EXTRACTED TEXT »

EMPLOYEE TOOLKIT: Network Maps
Bad-Ass Hack: Every employee in the company gets their own open-source network maps showing, (for example):
• How their ideas spread throughout the company — or languished and went nowhere (and the map would clearly indicate with whom the idea dead-ended)
• Who is using information that they supplied to solve key business problems
• Who is in each network and how networks used information differently
• How their network was interconnected with others
• The connections between their work activities and the company’s top strategic priorities
• The connections between courses/development assignments and customer satisfaction rankings
• etc.
While the company still maintains control of KPIs (Key Performance Indicators) and other performance management tools, these network maps serve as speed-freak self-assessments, self-improvements and more among teams and individuals
What Makes This Hack Bad-Ass: These kind of maps and technologies are NOT new or controversial. We’ve all seen them already: To demonstrate what drives global health trends; To visualize your own Facebook or Twitter network; Even to visualize the 9/11 terrorists’ network. And for over a decade, University of Virginia professor Rob Cross has been studying how companies like Microsoft, Pfizer and T. Rowe Price use social networks to discover informal “crowd-sourced” leaders within their organizations.

map: mediarevolutions.org
What makes this a bad-ass hack is turning the power to analyze what was previously hidden and to make completely new decisions over to EVERYONE — Instead of how institutions still maintain command-and-control over who does what, why, when and how. Power to the the people…right on.
With this hack, every individual could see the effectiveness (or lack of…) and use (or lack of..) of their ideas, presentations, efforts, and personal development.
How It Could Save Business’s Ass: Instead of waiting for yearly 360° performance reviews to change the course of individual efforts, each individual could be making their own daily decisions based on real-time feedback and transparent data. Finally, everyone who works for the company could be the best they can be without waiting for The Man to slap them on the wrist or give them their eventual high-fives.

SUPPLIED MATERIAL »
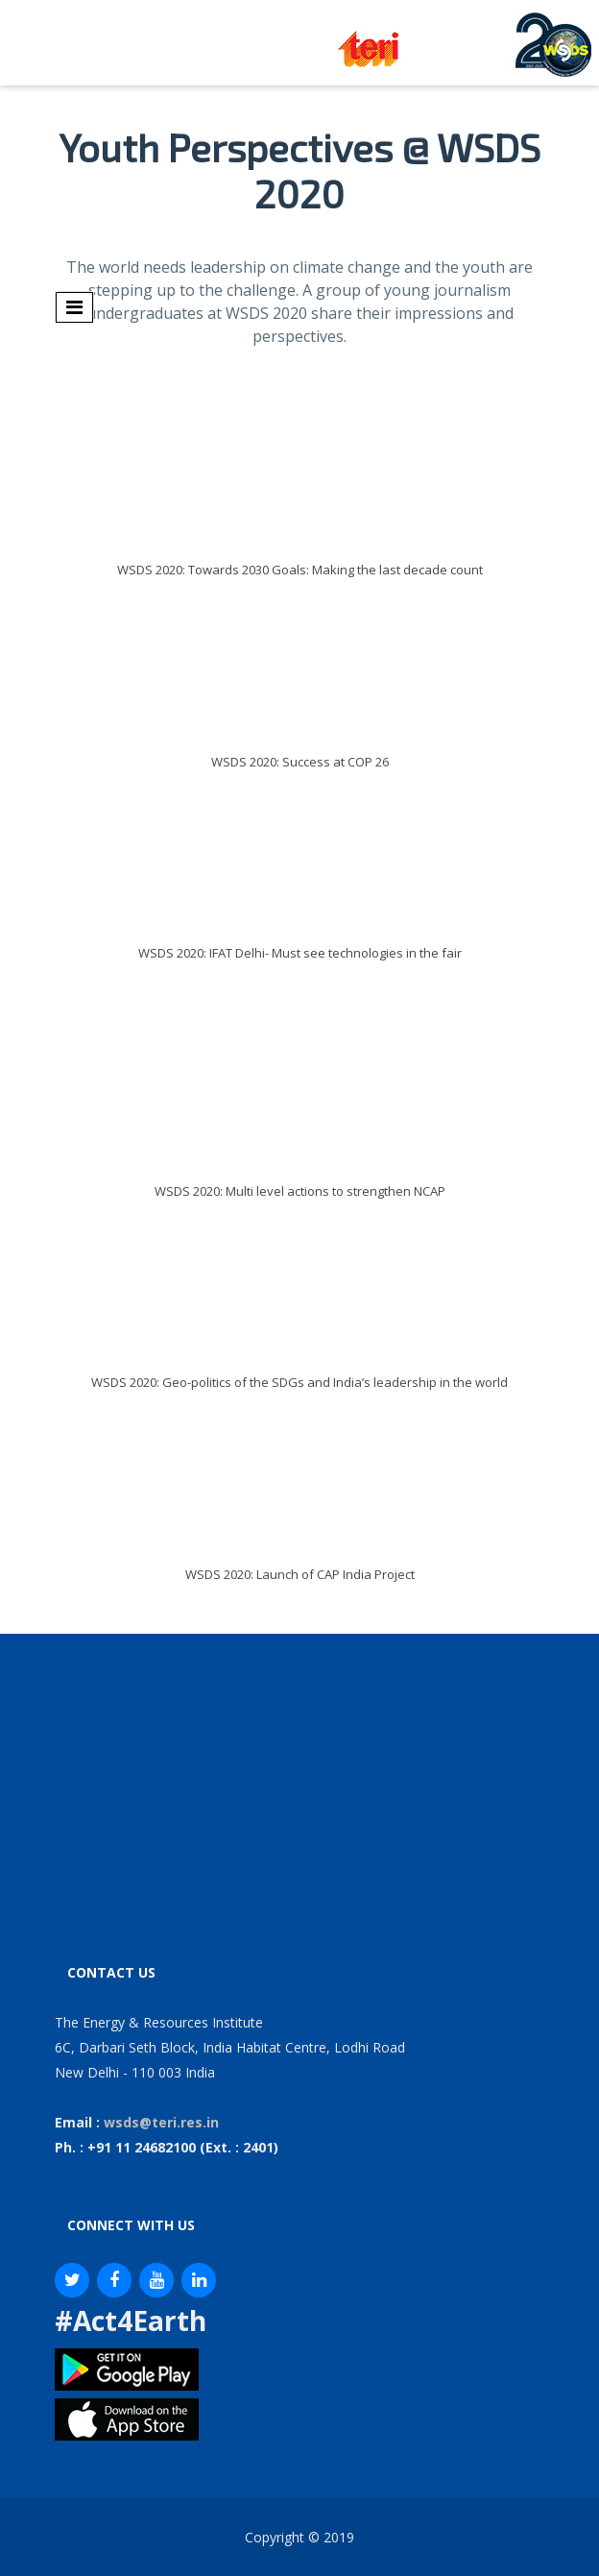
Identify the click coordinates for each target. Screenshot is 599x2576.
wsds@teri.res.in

REQUIREMENTS »
A) According to the network maps toolkit text, at which university is Rob Cross a professor?
B) Transcribe the network maps toolkit text from "While the company" to "within their organizations.".
C) Write the next part of the network maps toolkit text, picking up after its final sentence.

RESULTS FOR EACH TASK »
A) The University of Virginia.

B)
While the company still maintains control of KPIs (Key Performance Indicators) and other performance management tools, these network maps serve as speed-freak self-assessments, self-improvements and more among teams and individuals
What Makes This Hack Bad-Ass: These kind of maps and technologies are NOT new or controversial. We’ve all seen them already: To demonstrate what drives global health trends; To visualize your own Facebook or Twitter network; Even to visualize the 9/11 terrorists’ network. And for over a decade, University of Virginia professor Rob Cross has been studying how companies like Microsoft, Pfizer and T. Rowe Price use social networks to discover informal “crowd-sourced” leaders within their organizations.

C)
All executives understand this, and want this kind of analysis…for themselves. Saving business’s sorry ass means equipping the masses with the same kind of decision-making tools that the execs have.
Potential Downsides to Avoid: Of course there are downsides. The three biggest are: 1. Unfocused empowerment and decision-making — individuals start making too-independent decisions and reaching erroneous conclusions. 2. Addiction to the data-game. Some individual’s could invest too heavily in massaging and studying their maps instead of actually getting their work done. (Same addiction suffered by many of today’s senior execs.) 3. If not properly managed, the new maps could be the new Wikileaks — plans and data that (maybe) should have remained confidential could get out.
Getting Started: One ideal approach would be for C-suite execs to build these powerful tools for the masses.
Will it happen that way? Don’t hold your breath waiting. Most corner-office dwellers remain stuck in the Stone Age. According to a recent IBM Chief Human Resource Officer Study “fewer than 23 percent of employees use social networking or collaborative technologies to preserve critical knowledge.” And next to none of those are leveraging network maps as described above.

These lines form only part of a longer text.